How to complete this task: Take the lines below from the first through the one that contains "251x142 pixels." and copy them exactly.

Supplied data:

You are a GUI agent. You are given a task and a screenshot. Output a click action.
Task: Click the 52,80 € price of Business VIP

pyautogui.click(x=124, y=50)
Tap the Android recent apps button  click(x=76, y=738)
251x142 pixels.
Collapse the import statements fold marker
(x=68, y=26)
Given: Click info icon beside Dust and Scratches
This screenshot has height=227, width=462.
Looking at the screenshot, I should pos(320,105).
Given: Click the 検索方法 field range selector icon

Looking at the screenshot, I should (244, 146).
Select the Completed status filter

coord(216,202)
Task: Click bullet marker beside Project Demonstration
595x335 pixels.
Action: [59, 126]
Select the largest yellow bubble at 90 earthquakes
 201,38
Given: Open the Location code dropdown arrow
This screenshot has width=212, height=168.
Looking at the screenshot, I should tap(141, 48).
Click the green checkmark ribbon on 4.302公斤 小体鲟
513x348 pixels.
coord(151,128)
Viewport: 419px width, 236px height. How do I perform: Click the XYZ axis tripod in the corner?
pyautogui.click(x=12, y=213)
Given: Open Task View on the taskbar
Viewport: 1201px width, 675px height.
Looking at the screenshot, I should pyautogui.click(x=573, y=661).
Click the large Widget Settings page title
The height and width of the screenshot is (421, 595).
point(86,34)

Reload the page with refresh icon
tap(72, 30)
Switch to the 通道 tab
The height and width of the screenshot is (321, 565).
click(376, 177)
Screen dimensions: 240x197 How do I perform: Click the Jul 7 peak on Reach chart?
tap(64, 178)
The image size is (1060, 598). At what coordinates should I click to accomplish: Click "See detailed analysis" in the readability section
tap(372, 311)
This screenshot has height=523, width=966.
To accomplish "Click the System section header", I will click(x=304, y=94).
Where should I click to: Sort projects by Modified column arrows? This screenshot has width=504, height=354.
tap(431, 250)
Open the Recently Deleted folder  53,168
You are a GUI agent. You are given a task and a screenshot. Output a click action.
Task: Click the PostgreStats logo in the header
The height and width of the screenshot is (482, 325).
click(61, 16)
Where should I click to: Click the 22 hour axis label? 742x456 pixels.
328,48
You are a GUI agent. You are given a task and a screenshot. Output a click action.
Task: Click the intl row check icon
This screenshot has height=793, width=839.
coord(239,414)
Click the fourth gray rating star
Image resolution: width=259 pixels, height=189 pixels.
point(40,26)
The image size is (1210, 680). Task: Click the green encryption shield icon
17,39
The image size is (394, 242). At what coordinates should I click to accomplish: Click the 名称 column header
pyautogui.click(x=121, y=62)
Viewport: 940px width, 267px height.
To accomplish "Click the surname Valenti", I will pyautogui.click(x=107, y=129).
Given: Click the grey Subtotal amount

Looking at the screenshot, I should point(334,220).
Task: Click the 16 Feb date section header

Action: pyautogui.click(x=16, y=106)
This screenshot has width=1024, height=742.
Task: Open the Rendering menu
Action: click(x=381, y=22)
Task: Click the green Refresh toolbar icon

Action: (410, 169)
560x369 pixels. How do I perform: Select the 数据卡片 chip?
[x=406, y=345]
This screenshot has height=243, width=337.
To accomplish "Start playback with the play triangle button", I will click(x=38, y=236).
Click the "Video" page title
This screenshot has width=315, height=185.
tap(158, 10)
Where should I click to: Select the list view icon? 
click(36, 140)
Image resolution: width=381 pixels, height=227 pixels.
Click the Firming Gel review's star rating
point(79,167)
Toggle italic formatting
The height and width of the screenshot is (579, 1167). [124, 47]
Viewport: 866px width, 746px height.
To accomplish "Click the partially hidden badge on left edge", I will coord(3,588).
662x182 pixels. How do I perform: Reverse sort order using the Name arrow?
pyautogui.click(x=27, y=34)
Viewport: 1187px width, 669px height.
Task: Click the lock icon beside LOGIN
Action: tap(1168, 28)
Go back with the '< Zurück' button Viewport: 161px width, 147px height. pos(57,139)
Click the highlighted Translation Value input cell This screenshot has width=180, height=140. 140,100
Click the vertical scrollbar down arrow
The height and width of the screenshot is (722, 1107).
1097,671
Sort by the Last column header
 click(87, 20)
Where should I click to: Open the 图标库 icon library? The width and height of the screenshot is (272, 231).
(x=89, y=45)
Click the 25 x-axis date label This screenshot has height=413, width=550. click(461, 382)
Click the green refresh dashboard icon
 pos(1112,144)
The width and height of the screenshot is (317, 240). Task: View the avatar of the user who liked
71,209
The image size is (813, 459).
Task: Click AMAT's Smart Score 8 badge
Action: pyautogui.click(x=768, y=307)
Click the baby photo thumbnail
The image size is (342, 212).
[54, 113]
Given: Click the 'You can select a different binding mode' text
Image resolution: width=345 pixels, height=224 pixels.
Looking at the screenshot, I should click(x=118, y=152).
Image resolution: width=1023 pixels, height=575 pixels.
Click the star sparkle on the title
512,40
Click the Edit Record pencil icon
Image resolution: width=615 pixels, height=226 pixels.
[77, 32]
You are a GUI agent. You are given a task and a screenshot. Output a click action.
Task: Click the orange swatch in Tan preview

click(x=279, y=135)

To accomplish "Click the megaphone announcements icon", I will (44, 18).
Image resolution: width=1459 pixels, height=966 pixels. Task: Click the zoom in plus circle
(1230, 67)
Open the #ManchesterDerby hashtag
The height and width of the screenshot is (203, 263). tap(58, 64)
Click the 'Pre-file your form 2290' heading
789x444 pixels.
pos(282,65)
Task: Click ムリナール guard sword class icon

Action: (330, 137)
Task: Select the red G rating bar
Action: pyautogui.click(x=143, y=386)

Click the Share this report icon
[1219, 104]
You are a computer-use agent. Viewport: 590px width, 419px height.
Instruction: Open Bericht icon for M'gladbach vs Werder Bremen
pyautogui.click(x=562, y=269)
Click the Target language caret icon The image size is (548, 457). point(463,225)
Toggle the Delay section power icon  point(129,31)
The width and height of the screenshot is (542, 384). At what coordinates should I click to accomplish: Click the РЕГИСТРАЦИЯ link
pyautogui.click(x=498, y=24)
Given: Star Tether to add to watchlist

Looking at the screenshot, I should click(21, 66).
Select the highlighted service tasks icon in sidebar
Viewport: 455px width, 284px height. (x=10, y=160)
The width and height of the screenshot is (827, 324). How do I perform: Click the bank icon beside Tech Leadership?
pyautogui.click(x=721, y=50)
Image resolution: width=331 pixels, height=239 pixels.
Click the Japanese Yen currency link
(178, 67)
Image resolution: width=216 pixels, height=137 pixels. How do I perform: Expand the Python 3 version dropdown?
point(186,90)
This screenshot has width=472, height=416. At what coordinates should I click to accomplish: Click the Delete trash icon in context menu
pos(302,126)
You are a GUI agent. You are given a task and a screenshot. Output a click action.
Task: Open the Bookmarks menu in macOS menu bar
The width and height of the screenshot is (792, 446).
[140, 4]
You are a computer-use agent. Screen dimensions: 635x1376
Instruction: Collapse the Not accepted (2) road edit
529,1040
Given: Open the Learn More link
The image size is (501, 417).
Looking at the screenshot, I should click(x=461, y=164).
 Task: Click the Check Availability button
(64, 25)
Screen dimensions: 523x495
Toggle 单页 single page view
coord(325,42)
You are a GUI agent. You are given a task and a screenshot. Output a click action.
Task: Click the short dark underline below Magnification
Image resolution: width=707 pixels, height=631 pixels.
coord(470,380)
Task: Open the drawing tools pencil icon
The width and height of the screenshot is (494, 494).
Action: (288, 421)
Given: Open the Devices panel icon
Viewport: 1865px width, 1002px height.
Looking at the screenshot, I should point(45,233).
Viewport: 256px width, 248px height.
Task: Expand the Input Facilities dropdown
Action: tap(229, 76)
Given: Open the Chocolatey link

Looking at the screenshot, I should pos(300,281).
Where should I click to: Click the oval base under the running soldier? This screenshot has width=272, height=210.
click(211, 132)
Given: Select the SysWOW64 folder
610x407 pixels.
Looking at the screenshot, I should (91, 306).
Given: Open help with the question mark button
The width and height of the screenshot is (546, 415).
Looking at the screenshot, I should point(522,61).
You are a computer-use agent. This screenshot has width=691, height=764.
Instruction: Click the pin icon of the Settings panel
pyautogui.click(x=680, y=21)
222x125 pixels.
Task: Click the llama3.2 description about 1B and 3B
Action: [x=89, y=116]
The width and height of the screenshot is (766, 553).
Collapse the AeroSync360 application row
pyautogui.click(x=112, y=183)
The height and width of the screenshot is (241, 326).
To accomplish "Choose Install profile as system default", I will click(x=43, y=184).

Solution for this problem:
You are a GUI agent. You are given a task and a screenshot. Output a click action.
Task: Click the 52,80 € price of Business VIP

pyautogui.click(x=124, y=50)
Tap the Android recent apps button  click(x=76, y=738)
251x142 pixels.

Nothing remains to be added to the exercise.